Energia z atomu za 12 mld dol.

Żarnowiec to nie jest dobra lokalizacja na elektrownię - mówi dyrektor Westinghouse Robert T. Pearce

Publikacja: 11.05.2010 04:38

Energia z atomu za 12 mld dol.

Foto: Rzeczpospolita

[b]Rz: Jesteście kolejną globalną firmą, która liczy na lukratywny kontrakt na budowę elektrowni atomowej przez Polską Grupę Energetyczną. Co trzeba zrobić, by przyspieszyć tę inwestycję?[/b]

Robert T. Pearce: Zakładając, że pierwszy reaktor ma działać w Polsce w 2020 r., to jak najszybciej powinien zacząć prace urząd regulatora. To on będzie nadzorował projekt i odpowiadał za proces licencjonowania i koncesjonowania. To zwykle trwa trzy – cztery lata. Drugą równie ważną kwestią jest lokalizacja, bo ma szczególne znaczenie dla terminu i kosztów. Sam cykl budowy z przygotowaniem terenu może w naszym przypadku potrwać sześć i pół roku.

[b]Czy elektrownia atomowa może powstać w Żarnowcu? To miejsce za najlepsze uznało Ministerstwo Gospodarki.[/b]

Dla naszej firmy nie ma znaczenia to, czy budujemy elektrownię jądrową nad morzem czy wewnątrz lądu. Najważniejsze, by było to miejsce spełniające wymagania w zakresie chłodzenia, a więc z dostępem do odpowiedniej ilości wody. A ze wstępnej oceny położenia Żarnowca wiadomo, że pobliskie jezioro nie nadaje się bezpośrednio do chłodzenia elektrowni. Gdyby tam miała powstać, to potrzebne będą albo wieże chłodnicze, albo rurociąg doprowadzający wodę morską. O ile wieże są rozwiązaniem efektywnym, to budowa rurociągu lub kanału oznacza dodatkowe koszty.

[b]PGE chce utworzyć spółkę z firmą, której technologię wybierze, i to ona ma realizować inwestycję oraz organizować finansowanie. Na gwarancje rządu polskiego liczyć nie należy. Czy Westinghouse dofinansuje więc projekt? [/b]

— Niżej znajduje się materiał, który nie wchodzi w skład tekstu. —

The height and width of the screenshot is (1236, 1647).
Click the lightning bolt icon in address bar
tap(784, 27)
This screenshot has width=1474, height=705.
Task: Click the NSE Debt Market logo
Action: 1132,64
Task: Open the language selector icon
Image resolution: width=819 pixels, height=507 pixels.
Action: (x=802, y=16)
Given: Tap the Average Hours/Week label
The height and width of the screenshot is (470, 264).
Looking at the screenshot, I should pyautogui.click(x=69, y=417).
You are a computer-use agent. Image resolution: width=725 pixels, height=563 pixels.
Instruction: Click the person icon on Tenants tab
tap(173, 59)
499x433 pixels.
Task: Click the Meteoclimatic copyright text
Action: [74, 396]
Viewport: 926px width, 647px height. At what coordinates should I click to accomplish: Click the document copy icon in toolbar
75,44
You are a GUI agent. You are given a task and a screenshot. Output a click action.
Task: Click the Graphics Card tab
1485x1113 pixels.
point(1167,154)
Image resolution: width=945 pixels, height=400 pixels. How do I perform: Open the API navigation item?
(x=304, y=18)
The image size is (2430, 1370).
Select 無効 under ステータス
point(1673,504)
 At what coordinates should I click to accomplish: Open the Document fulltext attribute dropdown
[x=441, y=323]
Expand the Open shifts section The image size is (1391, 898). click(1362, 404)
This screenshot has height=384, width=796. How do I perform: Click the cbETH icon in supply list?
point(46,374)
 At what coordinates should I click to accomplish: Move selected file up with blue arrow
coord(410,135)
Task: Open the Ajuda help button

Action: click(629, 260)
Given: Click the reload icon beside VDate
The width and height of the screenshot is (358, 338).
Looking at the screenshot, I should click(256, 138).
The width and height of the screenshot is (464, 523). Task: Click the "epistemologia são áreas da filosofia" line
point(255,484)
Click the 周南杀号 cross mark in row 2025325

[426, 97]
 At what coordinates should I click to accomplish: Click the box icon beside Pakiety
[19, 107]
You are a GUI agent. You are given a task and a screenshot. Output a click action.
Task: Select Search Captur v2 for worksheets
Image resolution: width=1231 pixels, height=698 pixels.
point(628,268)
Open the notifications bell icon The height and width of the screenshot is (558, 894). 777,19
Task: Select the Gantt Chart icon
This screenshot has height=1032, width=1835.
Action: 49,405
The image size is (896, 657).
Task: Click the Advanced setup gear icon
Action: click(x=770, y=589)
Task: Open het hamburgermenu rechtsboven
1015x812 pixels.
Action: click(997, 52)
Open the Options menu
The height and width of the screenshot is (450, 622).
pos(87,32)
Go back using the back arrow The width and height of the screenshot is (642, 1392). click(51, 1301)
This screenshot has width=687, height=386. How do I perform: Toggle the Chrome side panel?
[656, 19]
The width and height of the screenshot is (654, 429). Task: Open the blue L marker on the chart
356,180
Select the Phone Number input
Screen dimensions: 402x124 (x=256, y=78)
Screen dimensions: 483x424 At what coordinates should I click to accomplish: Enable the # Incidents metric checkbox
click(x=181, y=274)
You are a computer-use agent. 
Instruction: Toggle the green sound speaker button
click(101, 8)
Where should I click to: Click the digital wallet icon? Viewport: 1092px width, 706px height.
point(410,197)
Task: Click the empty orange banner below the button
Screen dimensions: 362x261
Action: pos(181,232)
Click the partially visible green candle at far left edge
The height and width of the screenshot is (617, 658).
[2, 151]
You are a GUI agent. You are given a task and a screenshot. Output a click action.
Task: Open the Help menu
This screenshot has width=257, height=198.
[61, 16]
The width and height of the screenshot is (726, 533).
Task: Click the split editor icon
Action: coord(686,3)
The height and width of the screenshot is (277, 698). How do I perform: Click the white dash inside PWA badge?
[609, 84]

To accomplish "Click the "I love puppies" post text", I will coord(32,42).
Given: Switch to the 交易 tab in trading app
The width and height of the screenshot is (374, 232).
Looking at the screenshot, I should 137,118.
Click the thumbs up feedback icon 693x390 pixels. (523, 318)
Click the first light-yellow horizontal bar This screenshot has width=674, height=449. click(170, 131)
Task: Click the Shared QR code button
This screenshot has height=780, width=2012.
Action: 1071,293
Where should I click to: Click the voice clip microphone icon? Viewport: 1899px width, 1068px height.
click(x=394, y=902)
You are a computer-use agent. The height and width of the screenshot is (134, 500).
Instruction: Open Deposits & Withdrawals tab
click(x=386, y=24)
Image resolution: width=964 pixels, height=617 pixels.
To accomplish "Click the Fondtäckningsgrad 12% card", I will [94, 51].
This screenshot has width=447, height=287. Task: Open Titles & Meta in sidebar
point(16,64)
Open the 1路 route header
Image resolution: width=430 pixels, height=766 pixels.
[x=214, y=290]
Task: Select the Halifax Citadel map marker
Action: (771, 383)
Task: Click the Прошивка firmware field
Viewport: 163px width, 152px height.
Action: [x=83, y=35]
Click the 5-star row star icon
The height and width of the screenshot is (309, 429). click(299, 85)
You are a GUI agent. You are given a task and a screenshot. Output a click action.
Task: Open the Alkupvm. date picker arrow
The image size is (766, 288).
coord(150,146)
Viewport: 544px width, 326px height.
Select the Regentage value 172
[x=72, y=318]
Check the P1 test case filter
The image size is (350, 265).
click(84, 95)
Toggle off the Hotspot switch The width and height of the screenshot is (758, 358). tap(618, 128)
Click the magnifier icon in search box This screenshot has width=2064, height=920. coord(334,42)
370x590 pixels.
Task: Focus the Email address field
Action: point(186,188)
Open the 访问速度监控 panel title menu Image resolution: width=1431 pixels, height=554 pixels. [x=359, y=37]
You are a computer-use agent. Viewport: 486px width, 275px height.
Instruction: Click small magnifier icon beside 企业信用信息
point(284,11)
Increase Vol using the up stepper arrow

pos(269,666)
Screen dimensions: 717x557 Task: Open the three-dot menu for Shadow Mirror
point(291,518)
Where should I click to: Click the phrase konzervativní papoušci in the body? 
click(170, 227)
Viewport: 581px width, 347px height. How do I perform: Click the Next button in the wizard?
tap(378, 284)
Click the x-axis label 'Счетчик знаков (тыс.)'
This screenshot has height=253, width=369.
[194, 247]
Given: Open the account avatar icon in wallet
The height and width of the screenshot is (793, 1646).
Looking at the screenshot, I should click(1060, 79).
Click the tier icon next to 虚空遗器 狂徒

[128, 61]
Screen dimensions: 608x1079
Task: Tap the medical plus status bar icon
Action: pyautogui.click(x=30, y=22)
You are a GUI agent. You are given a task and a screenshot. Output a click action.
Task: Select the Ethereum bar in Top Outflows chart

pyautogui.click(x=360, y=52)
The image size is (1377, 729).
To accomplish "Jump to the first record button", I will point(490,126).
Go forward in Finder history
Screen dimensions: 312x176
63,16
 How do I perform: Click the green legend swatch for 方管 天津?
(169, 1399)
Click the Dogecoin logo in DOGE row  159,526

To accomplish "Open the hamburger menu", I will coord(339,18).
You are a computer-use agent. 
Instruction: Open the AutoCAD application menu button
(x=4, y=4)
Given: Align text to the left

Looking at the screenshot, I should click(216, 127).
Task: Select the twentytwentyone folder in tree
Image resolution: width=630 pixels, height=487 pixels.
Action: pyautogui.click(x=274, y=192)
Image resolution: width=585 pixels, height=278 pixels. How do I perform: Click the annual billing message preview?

Westinghouse nigdy nie jest inwestorem w realizowanych przez siebie projektach. Ale możemy pomóc w zawarciu umowy z bankiem Ex-Im będącym własnością rządu amerykańskiego i specjalizującym się w gwarancjach dla tak poważnych inwestycji jak elektrownia atomowa. Wsparcie ze strony takiej instytucji ułatwi zorganizowanie finansowania. Obecnie na rynku trudno bez niego uzyskać dobre warunki kredytowania. Zazwyczaj gdy angażujemy się w inwestycję, to nasz partner pokrywa 20 – 30 proc. jej kosztów z własnych środków. I po wstępnym due diligence, jakie przeprowadziliśmy w PGE, wygląda na to, że firma ta jest w stanie spełnić ten wymóg. Na resztę wydatków zaciągane są kredyty. Nie mamy żadnych oczekiwań co do rządowych gwarancji.

[b]Na ile Westinghouse szacuje koszty inwestycji w Polsce?[/b]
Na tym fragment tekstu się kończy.